*Assignment:* Print each of the records below, leaving every word as it is.

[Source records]

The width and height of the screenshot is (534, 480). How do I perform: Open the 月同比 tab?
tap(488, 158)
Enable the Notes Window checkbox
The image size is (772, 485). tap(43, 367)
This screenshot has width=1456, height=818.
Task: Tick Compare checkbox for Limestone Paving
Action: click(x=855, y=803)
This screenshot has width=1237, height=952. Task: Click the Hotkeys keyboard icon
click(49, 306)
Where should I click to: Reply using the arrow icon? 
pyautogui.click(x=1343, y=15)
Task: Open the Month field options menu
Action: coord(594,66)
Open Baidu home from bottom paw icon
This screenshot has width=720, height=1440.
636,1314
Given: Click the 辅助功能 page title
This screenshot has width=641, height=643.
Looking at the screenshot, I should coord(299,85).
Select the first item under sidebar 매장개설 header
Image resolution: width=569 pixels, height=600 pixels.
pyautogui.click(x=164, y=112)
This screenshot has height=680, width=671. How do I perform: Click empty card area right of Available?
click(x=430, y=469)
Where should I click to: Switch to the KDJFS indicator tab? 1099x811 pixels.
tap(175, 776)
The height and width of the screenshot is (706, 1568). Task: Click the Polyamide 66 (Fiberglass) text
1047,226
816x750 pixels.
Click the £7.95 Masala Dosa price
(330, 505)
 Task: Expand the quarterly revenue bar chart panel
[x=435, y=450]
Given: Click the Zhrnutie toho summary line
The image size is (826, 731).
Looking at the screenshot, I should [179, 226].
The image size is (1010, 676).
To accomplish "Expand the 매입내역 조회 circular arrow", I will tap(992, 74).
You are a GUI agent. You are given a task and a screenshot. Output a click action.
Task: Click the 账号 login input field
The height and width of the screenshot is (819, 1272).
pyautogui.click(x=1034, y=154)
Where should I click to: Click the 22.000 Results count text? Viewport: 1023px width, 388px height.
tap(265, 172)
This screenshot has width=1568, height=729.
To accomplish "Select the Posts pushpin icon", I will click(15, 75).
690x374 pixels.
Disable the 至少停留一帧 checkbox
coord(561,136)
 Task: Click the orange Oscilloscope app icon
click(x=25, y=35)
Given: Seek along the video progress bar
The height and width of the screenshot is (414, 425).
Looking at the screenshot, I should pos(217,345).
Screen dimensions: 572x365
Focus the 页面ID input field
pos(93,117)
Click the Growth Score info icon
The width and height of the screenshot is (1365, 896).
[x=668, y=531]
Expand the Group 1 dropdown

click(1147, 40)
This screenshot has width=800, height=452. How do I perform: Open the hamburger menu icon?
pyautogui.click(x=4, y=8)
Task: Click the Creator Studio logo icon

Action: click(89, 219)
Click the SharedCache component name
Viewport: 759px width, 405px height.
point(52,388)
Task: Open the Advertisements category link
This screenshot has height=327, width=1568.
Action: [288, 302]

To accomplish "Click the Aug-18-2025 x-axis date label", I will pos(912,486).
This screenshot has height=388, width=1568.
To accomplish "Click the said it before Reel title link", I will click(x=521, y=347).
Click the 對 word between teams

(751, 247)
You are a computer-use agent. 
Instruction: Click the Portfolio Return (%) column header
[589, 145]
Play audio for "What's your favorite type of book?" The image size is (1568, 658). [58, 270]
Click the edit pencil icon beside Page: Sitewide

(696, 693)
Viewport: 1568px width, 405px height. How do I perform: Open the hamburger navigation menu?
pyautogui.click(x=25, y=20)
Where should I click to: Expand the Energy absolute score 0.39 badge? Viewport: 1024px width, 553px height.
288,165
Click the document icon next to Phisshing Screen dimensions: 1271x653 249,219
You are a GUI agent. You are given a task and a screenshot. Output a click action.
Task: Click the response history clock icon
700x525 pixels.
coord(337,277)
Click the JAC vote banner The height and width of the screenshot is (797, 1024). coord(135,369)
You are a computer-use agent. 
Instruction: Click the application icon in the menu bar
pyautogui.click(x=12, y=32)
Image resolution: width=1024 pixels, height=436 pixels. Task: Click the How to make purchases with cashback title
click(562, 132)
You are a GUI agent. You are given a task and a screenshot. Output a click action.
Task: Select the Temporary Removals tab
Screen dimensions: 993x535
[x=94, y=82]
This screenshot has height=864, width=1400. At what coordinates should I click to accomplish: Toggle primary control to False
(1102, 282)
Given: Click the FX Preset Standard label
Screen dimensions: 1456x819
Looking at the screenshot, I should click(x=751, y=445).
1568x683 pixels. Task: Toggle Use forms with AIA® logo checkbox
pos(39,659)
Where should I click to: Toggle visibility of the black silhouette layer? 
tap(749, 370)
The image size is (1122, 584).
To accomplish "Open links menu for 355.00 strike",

*Answer below:*
The width and height of the screenshot is (534, 480). How do I perform: Open the 月同比 tab?
tap(488, 158)
Enable the Notes Window checkbox
The image size is (772, 485). tap(43, 367)
This screenshot has width=1456, height=818.
Task: Tick Compare checkbox for Limestone Paving
Action: click(x=855, y=803)
This screenshot has width=1237, height=952. Task: Click the Hotkeys keyboard icon
click(49, 306)
Where should I click to: Reply using the arrow icon? 
pyautogui.click(x=1343, y=15)
Task: Open the Month field options menu
Action: coord(594,66)
Open Baidu home from bottom paw icon
This screenshot has width=720, height=1440.
636,1314
Given: Click the 辅助功能 page title
This screenshot has width=641, height=643.
Looking at the screenshot, I should coord(299,85).
Select the first item under sidebar 매장개설 header
Image resolution: width=569 pixels, height=600 pixels.
pyautogui.click(x=164, y=112)
This screenshot has height=680, width=671. How do I perform: Click empty card area right of Available?
click(x=430, y=469)
Where should I click to: Switch to the KDJFS indicator tab? 1099x811 pixels.
tap(175, 776)
The height and width of the screenshot is (706, 1568). Task: Click the Polyamide 66 (Fiberglass) text
1047,226
816x750 pixels.
Click the £7.95 Masala Dosa price
(330, 505)
 Task: Expand the quarterly revenue bar chart panel
[x=435, y=450]
Given: Click the Zhrnutie toho summary line
The image size is (826, 731).
Looking at the screenshot, I should [179, 226].
The image size is (1010, 676).
To accomplish "Expand the 매입내역 조회 circular arrow", I will tap(992, 74).
You are a GUI agent. You are given a task and a screenshot. Output a click action.
Task: Click the 账号 login input field
The height and width of the screenshot is (819, 1272).
pyautogui.click(x=1034, y=154)
Where should I click to: Click the 22.000 Results count text? Viewport: 1023px width, 388px height.
tap(265, 172)
This screenshot has width=1568, height=729.
To accomplish "Select the Posts pushpin icon", I will click(15, 75).
690x374 pixels.
Disable the 至少停留一帧 checkbox
coord(561,136)
 Task: Click the orange Oscilloscope app icon
click(x=25, y=35)
Given: Seek along the video progress bar
The height and width of the screenshot is (414, 425).
Looking at the screenshot, I should pos(217,345).
Screen dimensions: 572x365
Focus the 页面ID input field
pos(93,117)
Click the Growth Score info icon
The width and height of the screenshot is (1365, 896).
[x=668, y=531]
Expand the Group 1 dropdown

click(1147, 40)
This screenshot has width=800, height=452. How do I perform: Open the hamburger menu icon?
pyautogui.click(x=4, y=8)
Task: Click the Creator Studio logo icon

Action: click(89, 219)
Click the SharedCache component name
Viewport: 759px width, 405px height.
point(52,388)
Task: Open the Advertisements category link
This screenshot has height=327, width=1568.
Action: [288, 302]

To accomplish "Click the Aug-18-2025 x-axis date label", I will pos(912,486).
This screenshot has height=388, width=1568.
To accomplish "Click the said it before Reel title link", I will click(x=521, y=347).
Click the 對 word between teams

(751, 247)
You are a computer-use agent. 
Instruction: Click the Portfolio Return (%) column header
[589, 145]
Play audio for "What's your favorite type of book?" The image size is (1568, 658). [58, 270]
Click the edit pencil icon beside Page: Sitewide

(696, 693)
Viewport: 1568px width, 405px height. How do I perform: Open the hamburger navigation menu?
pyautogui.click(x=25, y=20)
Where should I click to: Expand the Energy absolute score 0.39 badge? Viewport: 1024px width, 553px height.
288,165
Click the document icon next to Phisshing Screen dimensions: 1271x653 249,219
You are a GUI agent. You are given a task and a screenshot. Output a click action.
Task: Click the response history clock icon
700x525 pixels.
coord(337,277)
Click the JAC vote banner The height and width of the screenshot is (797, 1024). coord(135,369)
You are a computer-use agent. 
Instruction: Click the application icon in the menu bar
pyautogui.click(x=12, y=32)
Image resolution: width=1024 pixels, height=436 pixels. Task: Click the How to make purchases with cashback title
click(562, 132)
You are a GUI agent. You are given a task and a screenshot. Output a click action.
Task: Select the Temporary Removals tab
Screen dimensions: 993x535
[x=94, y=82]
This screenshot has height=864, width=1400. At what coordinates should I click to accomplish: Toggle primary control to False
(1102, 282)
Given: Click the FX Preset Standard label
Screen dimensions: 1456x819
Looking at the screenshot, I should click(x=751, y=445).
1568x683 pixels. Task: Toggle Use forms with AIA® logo checkbox
pos(39,659)
Where should I click to: Toggle visibility of the black silhouette layer? 
tap(749, 370)
The image size is (1122, 584).
To accomplish "Open links menu for 355.00 strike",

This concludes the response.